### [Task brief]
With the pictures excluded, output only the lines from the one containing "Select HTTP Server in the tree" through the last line of the entries, unchanged.

### [Data supplied]
*** Block opens ***

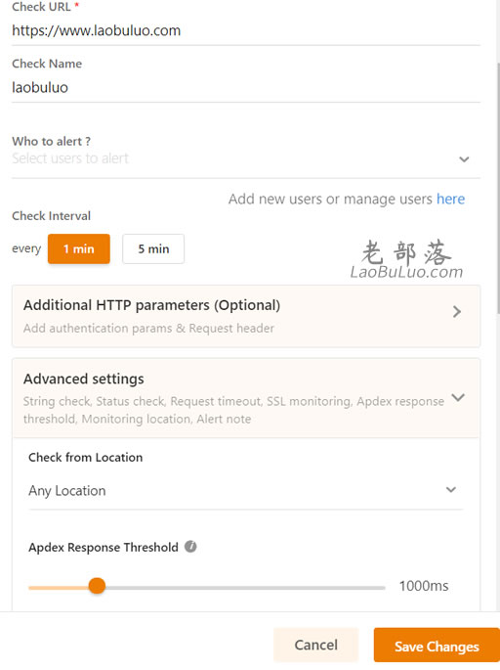Click the Apdex threshold slider handle
The height and width of the screenshot is (670, 500).
point(97,586)
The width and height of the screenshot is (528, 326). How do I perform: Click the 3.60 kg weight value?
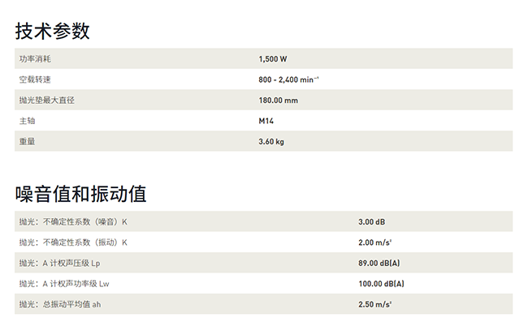click(270, 141)
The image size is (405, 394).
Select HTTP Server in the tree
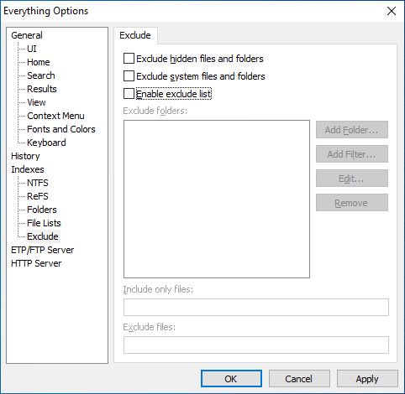(36, 263)
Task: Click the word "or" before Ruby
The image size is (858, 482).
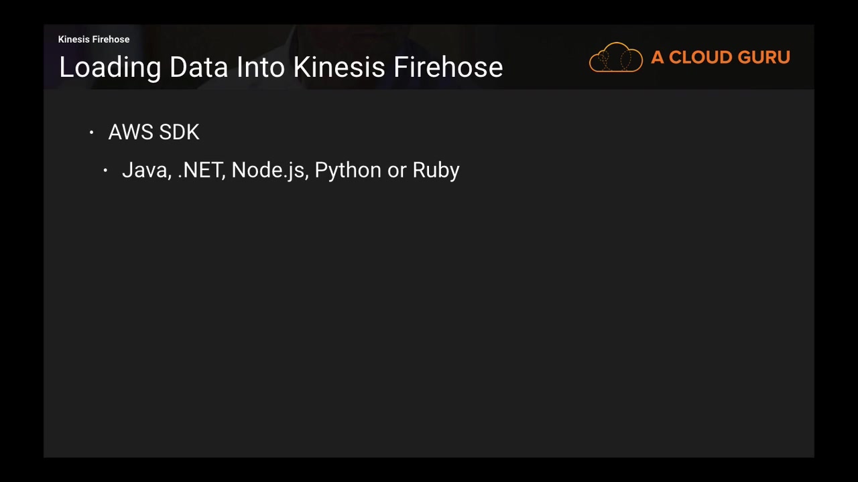Action: click(x=397, y=170)
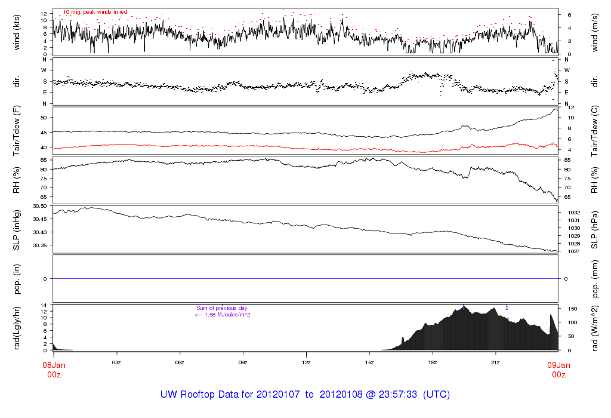The image size is (611, 418).
Task: Click the '18z' time axis tick
Action: (433, 362)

*** Block closes ***

### [Final answer]
Select HTTP Server in the tree
(36, 263)
Task: Click the word "or" before Ruby
The image size is (858, 482).
Action: click(x=397, y=170)
The image size is (611, 418).
Task: Click the '18z' time axis tick
Action: (433, 362)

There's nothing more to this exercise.